We know he was an Irishman, and a Catholic, who was the personal delegate of the Qing Government to Leo Xlll in the Vatican.
At that time France claimed to be the protector of all Catholic missionaries in China. Though anti-Catholic at home, the French government believed ‘anti-clericalism is not for export,’ wishing to extend its international influence through its missionaries, especially in China.
Li Hong-zhang, the Chinese foreign minister, saw the need to by-pass the French and open direct access to the Pope in Rome. In 1885 he consulted his confident, Robert Hart, the Chinese Customs Inspector General and Protestant Irishman, who recommend John Anthony Dunn to carry the message. Dunn worked for Hart in the Tianjin customs and was a Catholic.

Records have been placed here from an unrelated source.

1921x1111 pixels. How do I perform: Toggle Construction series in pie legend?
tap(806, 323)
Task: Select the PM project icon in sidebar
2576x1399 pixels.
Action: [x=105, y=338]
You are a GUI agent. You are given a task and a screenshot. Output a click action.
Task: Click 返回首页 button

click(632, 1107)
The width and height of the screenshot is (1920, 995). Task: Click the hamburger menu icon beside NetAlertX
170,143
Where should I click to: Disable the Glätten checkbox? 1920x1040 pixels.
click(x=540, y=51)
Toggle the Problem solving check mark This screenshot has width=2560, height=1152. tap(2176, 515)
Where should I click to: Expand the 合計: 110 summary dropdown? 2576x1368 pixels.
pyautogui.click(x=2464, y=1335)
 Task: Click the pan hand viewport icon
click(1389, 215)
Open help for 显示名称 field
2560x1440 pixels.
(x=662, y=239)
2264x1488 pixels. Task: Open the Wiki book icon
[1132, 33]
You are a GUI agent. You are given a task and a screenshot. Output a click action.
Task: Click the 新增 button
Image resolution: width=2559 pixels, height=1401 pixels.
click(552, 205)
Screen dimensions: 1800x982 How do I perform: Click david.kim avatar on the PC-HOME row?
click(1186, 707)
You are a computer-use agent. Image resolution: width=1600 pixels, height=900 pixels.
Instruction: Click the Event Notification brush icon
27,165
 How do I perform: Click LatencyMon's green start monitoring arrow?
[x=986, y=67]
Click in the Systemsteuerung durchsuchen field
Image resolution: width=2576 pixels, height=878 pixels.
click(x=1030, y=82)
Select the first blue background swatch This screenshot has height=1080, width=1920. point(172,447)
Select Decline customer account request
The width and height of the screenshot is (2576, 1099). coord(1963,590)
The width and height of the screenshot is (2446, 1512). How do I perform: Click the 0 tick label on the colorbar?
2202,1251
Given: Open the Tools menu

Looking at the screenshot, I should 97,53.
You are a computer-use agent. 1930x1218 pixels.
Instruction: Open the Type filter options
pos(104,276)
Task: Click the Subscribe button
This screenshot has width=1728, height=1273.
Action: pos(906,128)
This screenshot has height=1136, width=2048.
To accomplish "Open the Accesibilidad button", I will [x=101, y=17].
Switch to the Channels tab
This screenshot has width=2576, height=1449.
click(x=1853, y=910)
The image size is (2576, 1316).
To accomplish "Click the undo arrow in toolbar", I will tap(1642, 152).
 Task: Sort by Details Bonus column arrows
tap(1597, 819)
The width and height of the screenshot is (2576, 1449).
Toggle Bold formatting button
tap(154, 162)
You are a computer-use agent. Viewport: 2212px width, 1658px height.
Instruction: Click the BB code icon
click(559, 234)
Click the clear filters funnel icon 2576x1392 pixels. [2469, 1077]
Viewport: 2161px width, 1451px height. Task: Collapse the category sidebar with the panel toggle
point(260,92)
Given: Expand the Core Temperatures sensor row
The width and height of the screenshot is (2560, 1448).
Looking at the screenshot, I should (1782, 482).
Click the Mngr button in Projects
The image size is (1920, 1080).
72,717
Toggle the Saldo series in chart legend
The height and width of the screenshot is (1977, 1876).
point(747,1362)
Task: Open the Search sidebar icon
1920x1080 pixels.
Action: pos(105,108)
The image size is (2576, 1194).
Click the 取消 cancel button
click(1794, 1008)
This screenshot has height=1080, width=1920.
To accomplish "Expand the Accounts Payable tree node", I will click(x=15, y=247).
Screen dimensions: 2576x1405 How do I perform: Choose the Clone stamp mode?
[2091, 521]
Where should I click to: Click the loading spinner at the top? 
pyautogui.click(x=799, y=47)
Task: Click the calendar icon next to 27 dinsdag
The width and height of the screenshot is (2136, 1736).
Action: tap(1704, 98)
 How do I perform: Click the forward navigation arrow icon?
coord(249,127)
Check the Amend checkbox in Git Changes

The Pope welcomed the proposal to send a Papal Delegate to Beijing and receive a Chinese Minister at the Holy See. However the French strongly objected as they saw it as reducing their influence. Nevertheless, discussions between the Vatican and China went ahead and were nearing final agreement when the Pope gave in to the pressure from French Catholics, fearful of retaliation from their own government. The project was abandoned for the time being.
But who was John George Dunn who conveyed the messages between Beijing and Rome? His role was drawn to my attention by Dr Paul Dang but not even Google could provide me with further detail.